- _EXERCISE AIM_
Repeat, word for word, all the data that follows, and exclude the pictures.

- _EXTRACTED DATA_
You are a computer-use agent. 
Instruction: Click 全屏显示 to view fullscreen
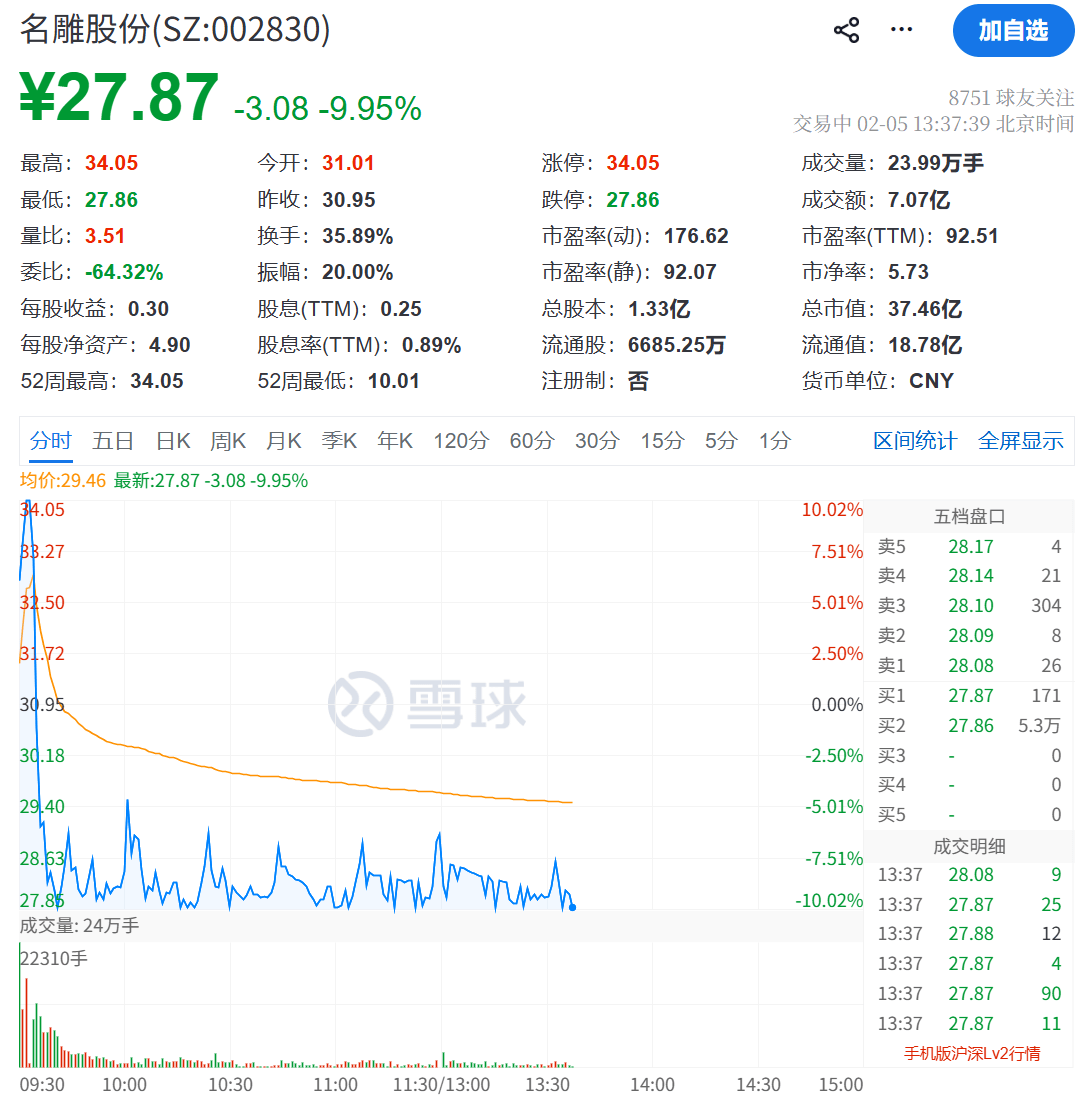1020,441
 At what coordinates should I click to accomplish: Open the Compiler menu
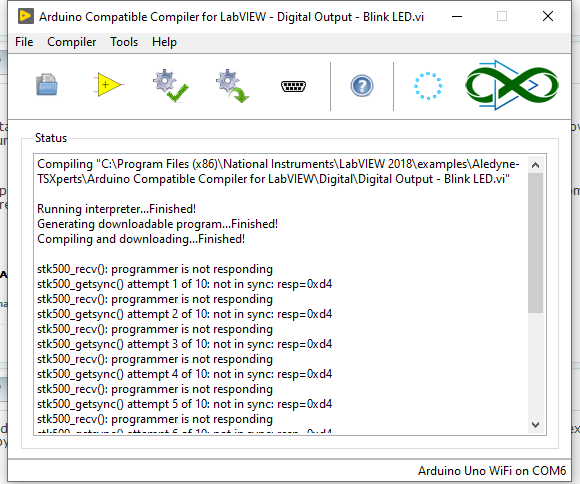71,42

- _ANSWER_
You are a computer-use agent. 
Instruction: Click 全屏显示 to view fullscreen
1020,441
 At what coordinates should I click to accomplish: Open the Compiler menu
71,42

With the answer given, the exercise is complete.